DerekSchaefer.NET I do stuff, you read about it!

31Jul/090

Google Summer of Code, Pt. 14 [ODS Import/Export Plug-ins]

Open Document Spreadsheet

good_times.ods

I talked about posting this some time ago, but hadn't gotten around to it as I haven't been feeling well recently. Luckily that's passed, so here we go...

My Open Document Spreadsheet module has come a long way in the last couple weeks. It is now fully capable of:

  • Importing into an existing database
  • Importing any number of sheets
  • Determining MySQL data types for each column
  • Creating the tables and inserting the data into the selected database
  • Extracting column names from the first row of each table
  • Replicating the "Excel-style" column names (A, B, ..., Z, AA, AB, ...)
  • Importing percentages as proper decimals (12.00% -> 0.12)
  • Importing currencies as proper decimals ($5.75 -> 5.75)
  • Ignoring empty rows
  • And more...

There are still a few minor issues to be sorted out, but nothing that is terribly important.

In addition to all this, I have several potential ideas that are almost certainly beyond the scope of the Summer of Code due to their complexity.
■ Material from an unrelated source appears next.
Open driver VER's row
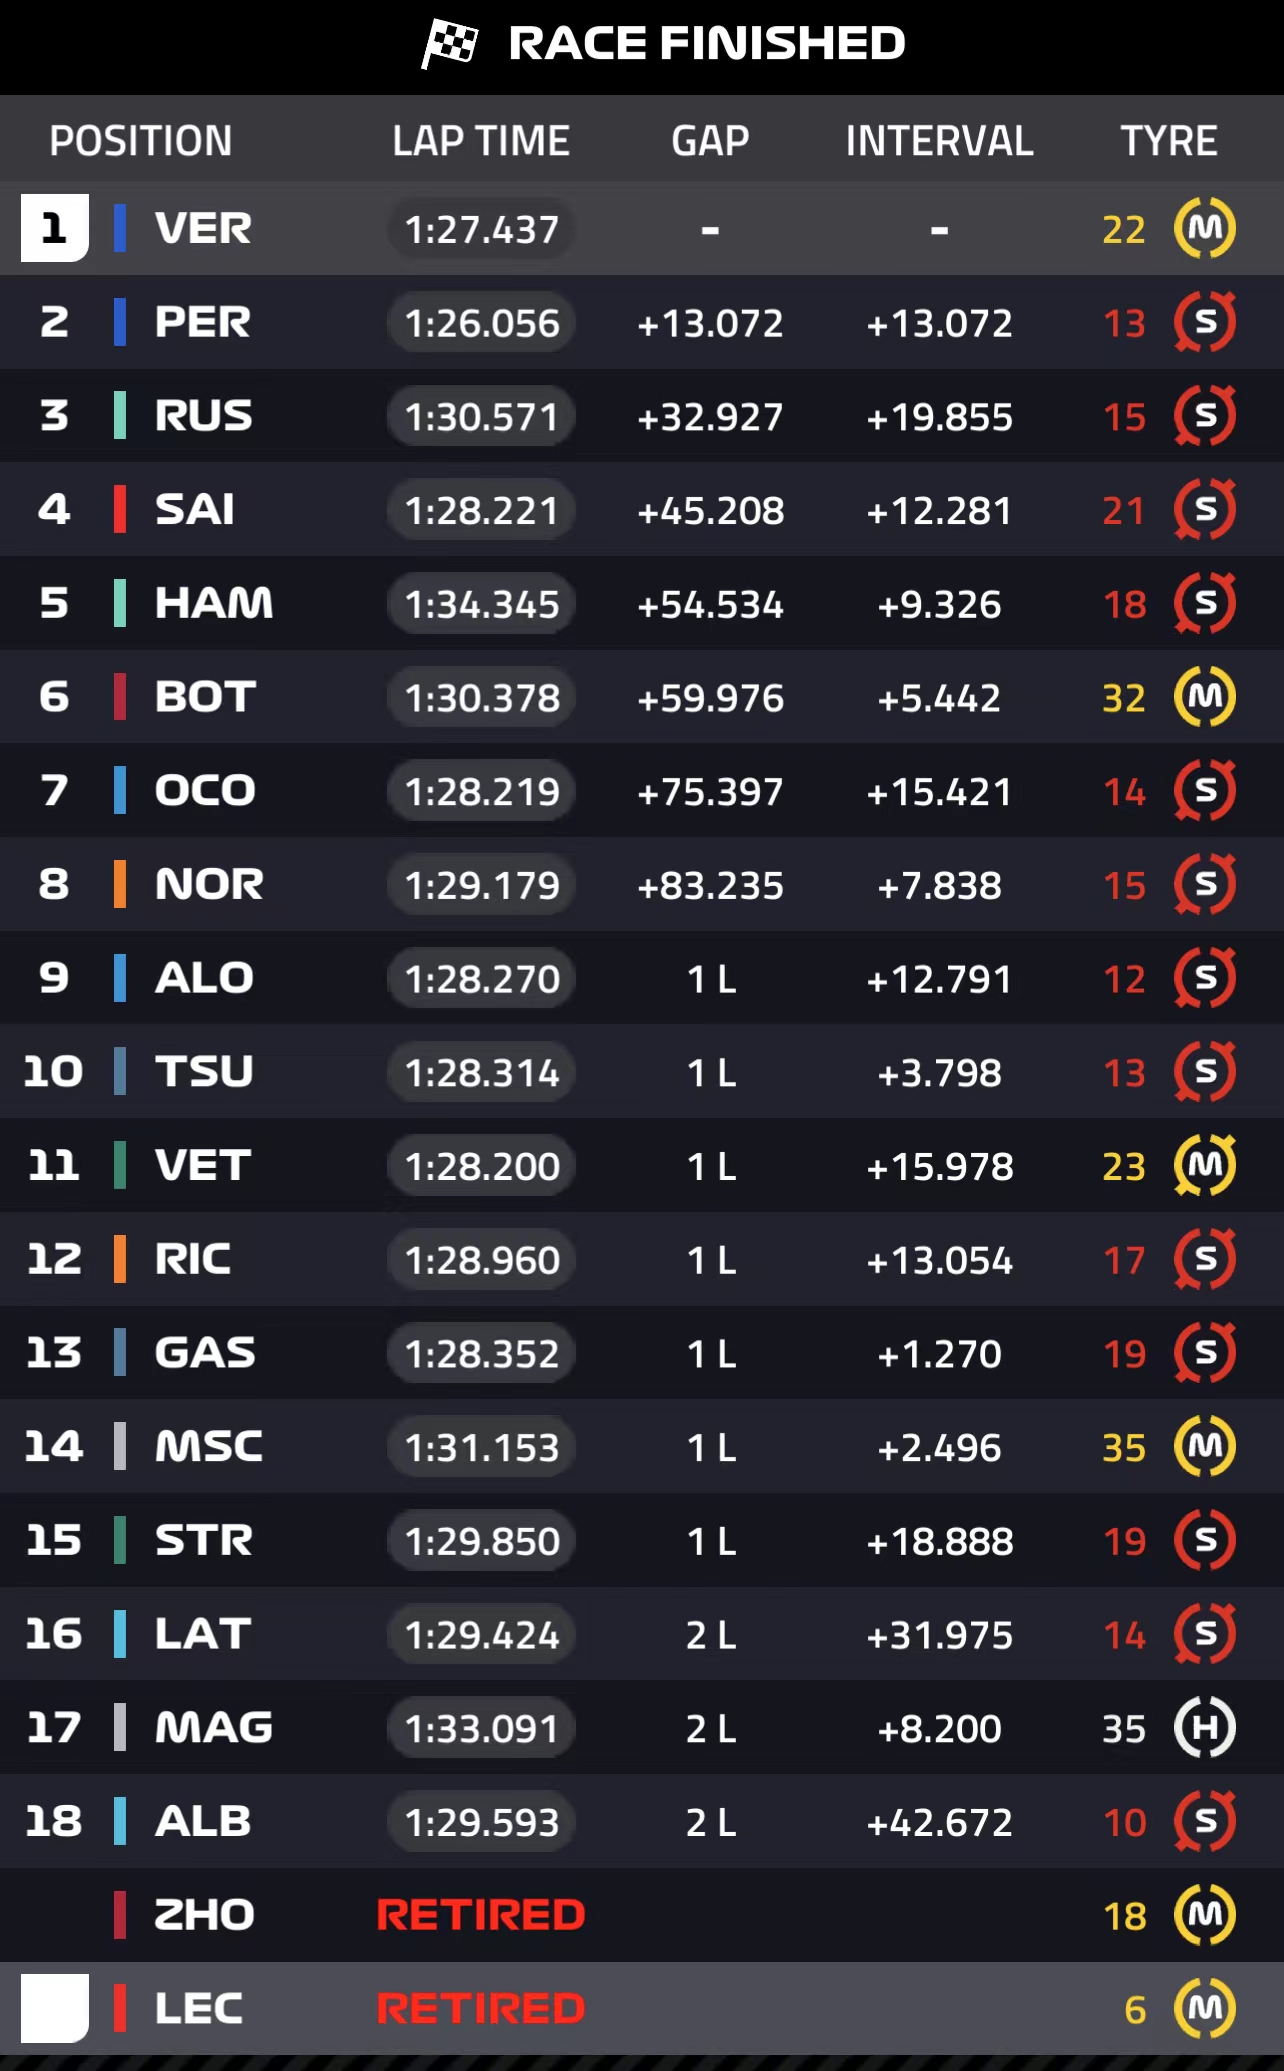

I would like to propose these here, but I will also be making a duplicate post to the PMA devel mailing list so it reaches the most eyes. It's possible that these ideas are too ambitious compared with their usefulness to the greater phpMyAdmin community, but I could see them becoming a "selling-point,"  if you will, as there is nothing quite like this in existence, as far as I have been able to devise.
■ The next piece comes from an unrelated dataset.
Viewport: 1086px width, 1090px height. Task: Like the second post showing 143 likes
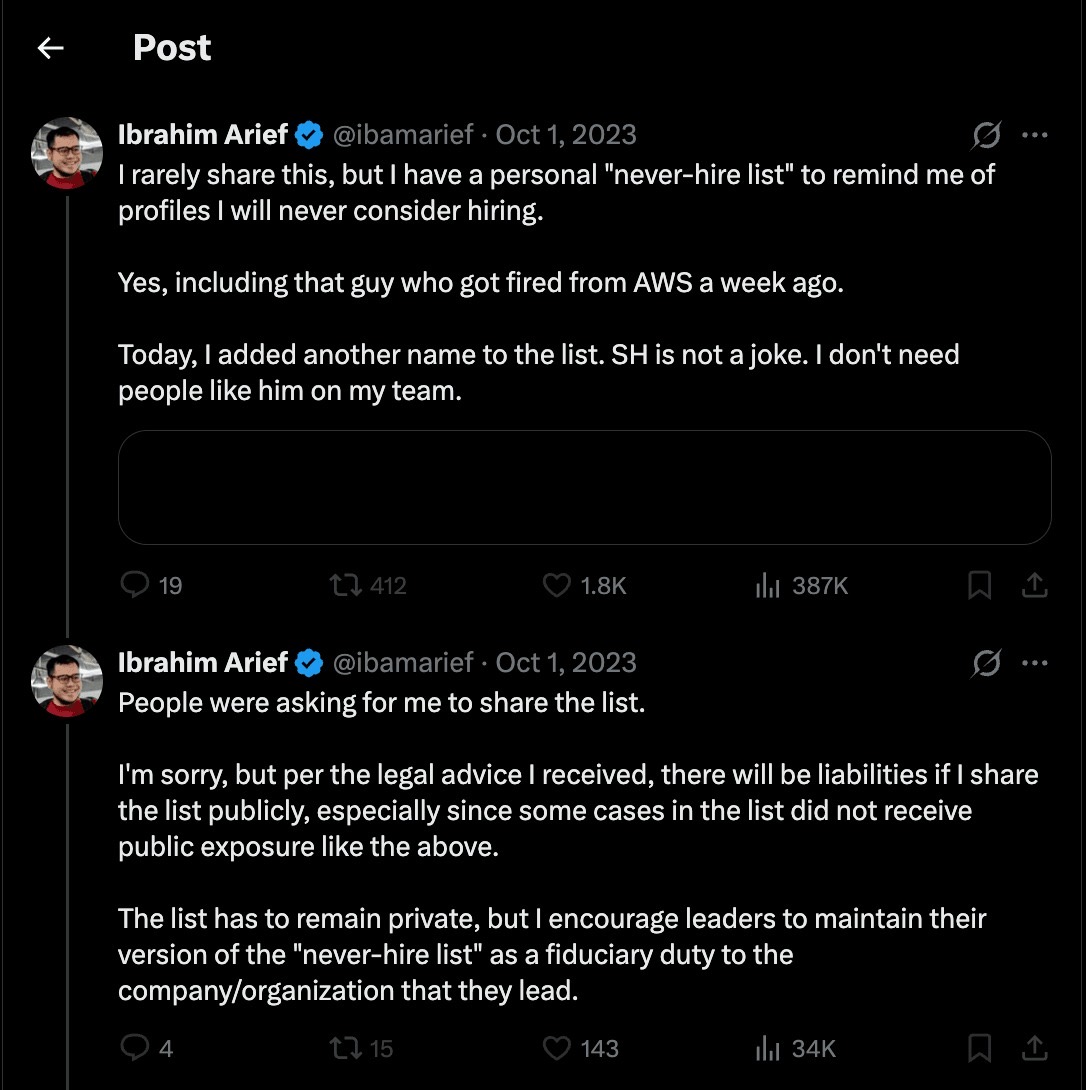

The end goal would be to provide a means of importing and exporting spreadsheets (both Open Office and Excel) in their entirety. Currently, we can now import and export spreadsheets, but only the tabular data within. If there are functions of any type in the spreadsheet, they are ignored, and only their current value is imported. For many purposes that is all one needs (or expects), but there are some cases where having these greater possibilities would save a considerable amount of time, and money, for some.
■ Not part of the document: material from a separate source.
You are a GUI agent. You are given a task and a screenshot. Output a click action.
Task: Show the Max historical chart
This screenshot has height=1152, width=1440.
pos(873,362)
For example, imagine that you have a large Excel spreadsheet that tracks your small business's finances, complete with an army of calculated columns, rows, and other functions. Now imagine that your small business becomes, well, a medium business (or some other equivalent scenario) and you need to access your finances from different locations, make online transactions automatic, etc. The obvious solution would be to turn your spreadsheet-based solution into a true database, in this case MySQL. With the aid of phpMyAdmin, the user would be able to simply import the spreadsheet workbook(s) and all the data would be loaded, as well as all the calculations. The database would go on functioning just as the spreadsheets did before but on a greater scale, and the user would not have to waste time rewriting all the calculations as a MySQL compliant trigger, function, or procedure set.

A simple example would be:

spreadsheet

This type of setup can be directly translated into a MySQL database.

First, create the base table.

CREATE TABLE `Excel_Table` (
 `Product` varchar(25) NOT NULL,
 `Qtr_1` decimal(25,2) NOT NULL,
 `Qtr_2` decimal(25,2) NOT NULL,
 `Total` decimal(25,2) NULL,
 PRIMARY KEY (`Product`)
) ENGINE=MyISAM;

Next, create the table which will contain only the total row at the bottom.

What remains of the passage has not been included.